Domain expertise: In most enterprise applications, prompt engineering without domain knowledge produces generic results. Healthcare prompt engineers who understand clinical workflows are significantly more effective than generalists.


Practical Takeaways

Prompt engineering as currently practiced is most valuable as a component of broader AI system development skills rather than as a standalone specialisation. The most employable practitioners combine prompt expertise with ML engineering, product management, or deep domain knowledge.

If you are entering this space, prioritise building systematic evaluation skills over polishing individual prompt phrasing. The ability to measure whether your prompts work — rigorously, at scale, and against adversarial cases — is what separates practitioners who create reliable AI systems from those who create impressive demos.

Treat the current high-profile salaries at AI companies as an indicator of market demand for the skill set, not as a reliable baseline for what the role pays broadly. Build the technical depth that makes you employable across multiple AI roles, not just the one that had a viral job posting.


References

  1. Anthropic. "Prompt Engineer and Librarian Job Posting." Anthropic.com, 2023.
  2. Brown, T. et al. "Language Models are Few-Shot Learners." Advances in Neural Information Processing Systems 33, 2020.
  3. Wei, J. et al. "Chain-of-Thought Prompting Elicits Reasoning in Large Language Models." Advances in Neural Information Processing Systems 35, 2022.
  4. Lewis, P. et al. "Retrieval-Augmented Generation for Knowledge-Intensive NLP Tasks." Advances in Neural Information Processing Systems 33, 2020.
  5. Ouyang, L. et al. "Training Language Models to Follow Instructions with Human Feedback." Advances in Neural Information Processing Systems 35, 2022.
  6. Perez, E., Kiela, D., & Cho, K. "True Few-Shot Learning with Language Models." Advances in Neural Information Processing Systems 34, 2021.
  7. Anthropic. "The Claude Model Card." Anthropic.com, 2024.
  8. OpenAI. "GPT-4 Technical Report." OpenAI.com, 2023.
  9. Glassdoor. "Prompt Engineer Salary Data." Glassdoor.com, 2024.
  10. LinkedIn Economic Graph. "Emerging Jobs in AI." LinkedIn, 2024.
  11. White, J. et al. "A Prompt Pattern Catalog to Enhance Prompt Engineering with ChatGPT." arXiv:2302.11382, 2023.
  12. Zhou, Y. et al. "Large Language Models Are Human-Level Prompt Engineers." arXiv:2211.01910, 2022.

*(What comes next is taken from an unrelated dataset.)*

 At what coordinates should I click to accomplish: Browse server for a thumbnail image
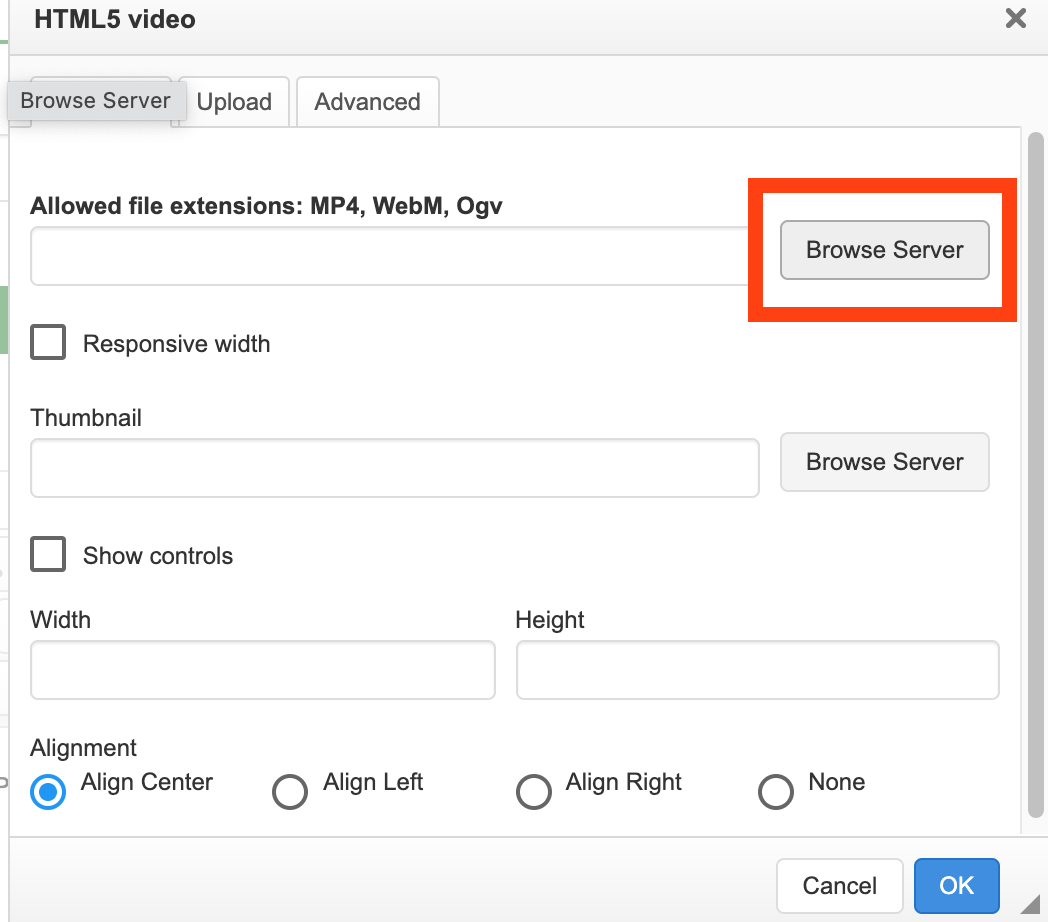(884, 462)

Frequently Asked Questions

What does a prompt engineer actually do?

A prompt engineer designs, tests, and iterates the system prompts and evaluation frameworks that make AI applications behave reliably. The work is closer to QA and applied AI research than to creative writing.

How much does a prompt engineer earn?

AI company specialists earn \(175,000-\)335,000, but Glassdoor 2024 data shows the broader median at \(85,000-\)110,000, with most roles sitting in enterprise or consulting contexts rather than at Anthropic or OpenAI.

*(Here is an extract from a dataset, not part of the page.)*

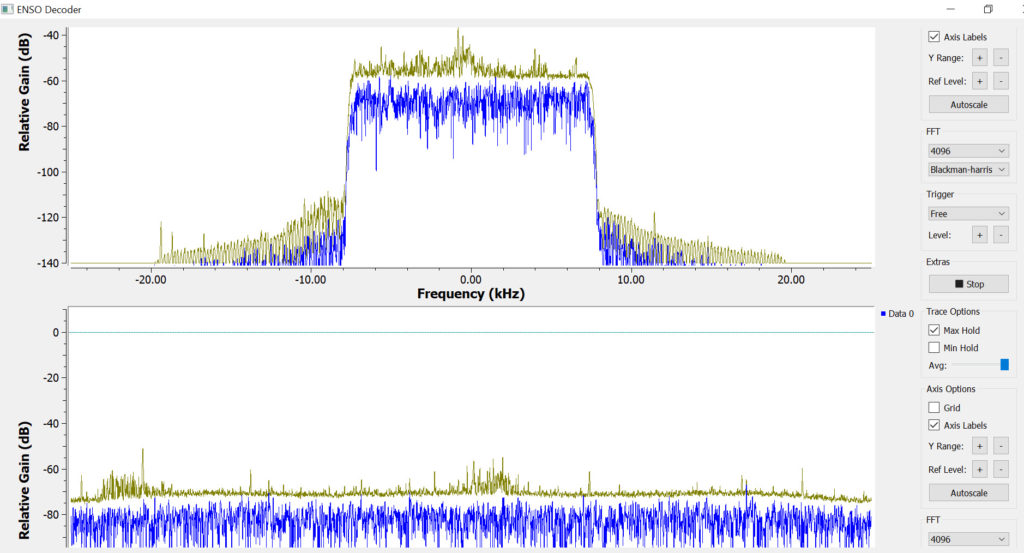Image resolution: width=1024 pixels, height=553 pixels.
Task: Enable the Min Hold trace option
Action: (x=934, y=348)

Who hires prompt engineers?

AI model companies hire most explicitly, but healthcare tech, legal tech, marketing platforms, and financial services firms all hire people with prompt engineering skills, usually as part of broader AI implementation roles.

Is prompt engineering a long-term career or a transitional role?

The narrow craft of writing better prompts is likely to consolidate into broader AI engineering roles. The deeper skills — evaluation design, RAG optimisation, red teaming — have strong long-term demand under different job titles.

What skills do you need to become a prompt engineer?

Strong written communication, systematic testing methodology, LLM API familiarity, basic Python scripting, and domain expertise in the relevant industry. Evaluation framework design is the most underrated skill to develop.